* [PASSAGE CITÉ]:
◆ ◆ ◆ ◆

La question de savoir comment on fabrique des alternatives dérisoires ne fait pas grand mystère. La procédé est simple et découle en ligne droite de ce qui précède : un problème se déclare (un problème est un symptôme), il appelle une solution (qui le plus souvent n’est rien d’autre qu’une action sur le symptôme). Sitôt qu’on a affaire à une alternative qui s’attache pour l’essentiel à éliminer ou à traiter un problème réduit à un symptôme à éliminer, on est certain d’avoir affaire avec une alternative dérisoire, quelle que soit sa nature ou sa vocation. L’action déclenchée, surtout si elle est originale et efficace, ne manquera pas de (re)générer rapidement le trio attendu : marché, rente et profit et la distribution des places qui lui sied (élites, nantis, pauvres et exclus). L’alternative est ainsi aussitôt instrumentalisée : sa finalité, aussi généreuse qu’elle puisse avoir été à son origine, se réduit tôt ou tard à générer du profit et de la puissance pour quelques-uns aux dépens de la multitude, quelque soit son emballage discursif ou narratif. L’alternative – son alternative – devient alors une belle histoire qu’on raconte. Si on a du talent, on transformera son initiative en épopée, avec ses héros et leurs légendes.

◆ ◆ ◆ ◆

* [DOCUMENTS SOURCES]:
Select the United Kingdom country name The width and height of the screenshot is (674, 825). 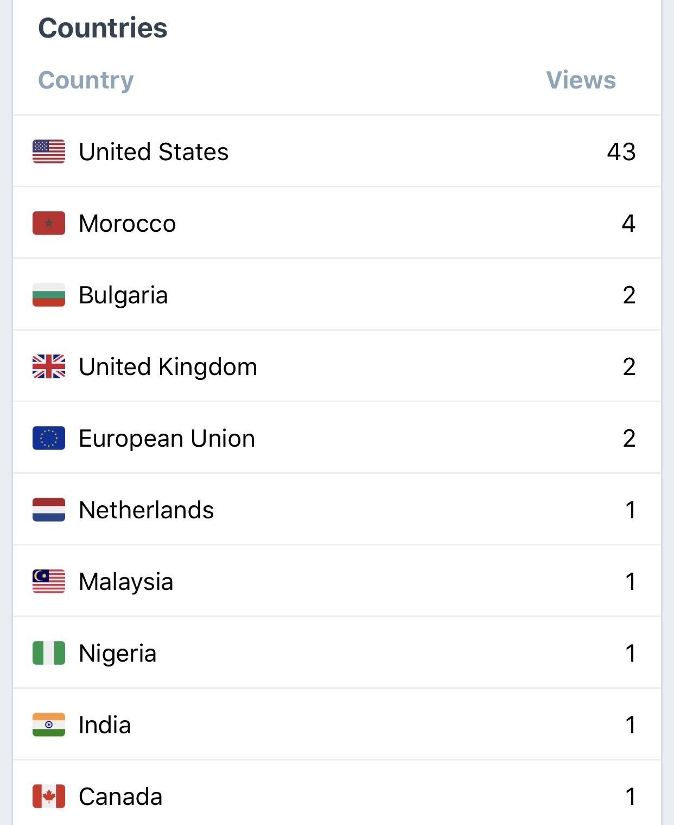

◆ ◆ ◆ ◆

* [TÂCHES À RÉALISER]:
1. Relevez dans le passage sur les alternatives dérisoires toutes les places de la distribution que le trio marché, rente et profit entraîne avec lui.
2. Poursuivez le passage sur les alternatives dérisoires à la suite de sa dernière phrase.

* [RÉPONSES PAR TÂCHE]:
1. élites, nantis, pauvres, exclus

2.
Pourquoi en est-il ainsi ? Pourquoi forcément ainsi ? Regardons attentivement nos alternatives. Que voyons-nous dans la plupart des cas ? Que finalement le contenu de l’initiative – les formes sociales qu’elle emprunte, leur domaine, leur territoire – en tant que tel importe peu. Que ce n’est pas ce qu’on fait alternativement qui fait une différence ni a fortiori ce qui crée une rupture dans le capitalisme ordinaire. Au contraire, il s’en nourrit. Pour agir sur ce dernier, pour l’infléchir, il faut aller au-delà des formes toujours nouvelles qu’il emprunte et qu’il récupère habilement à son profit, il faut corroder ses fondements. Lesquels ? Ceux qui lui ont garanti son hégémonie. Ils ne sont pas nombreux mais, par contre, ils sont vivaces et particulièrement bien enracinés, notamment dans notre imaginaire, et jusque dans nos corps. Ici, je les nommerai, pour mémoire, avant d’en parler plus en détails dans les chroniques à venir.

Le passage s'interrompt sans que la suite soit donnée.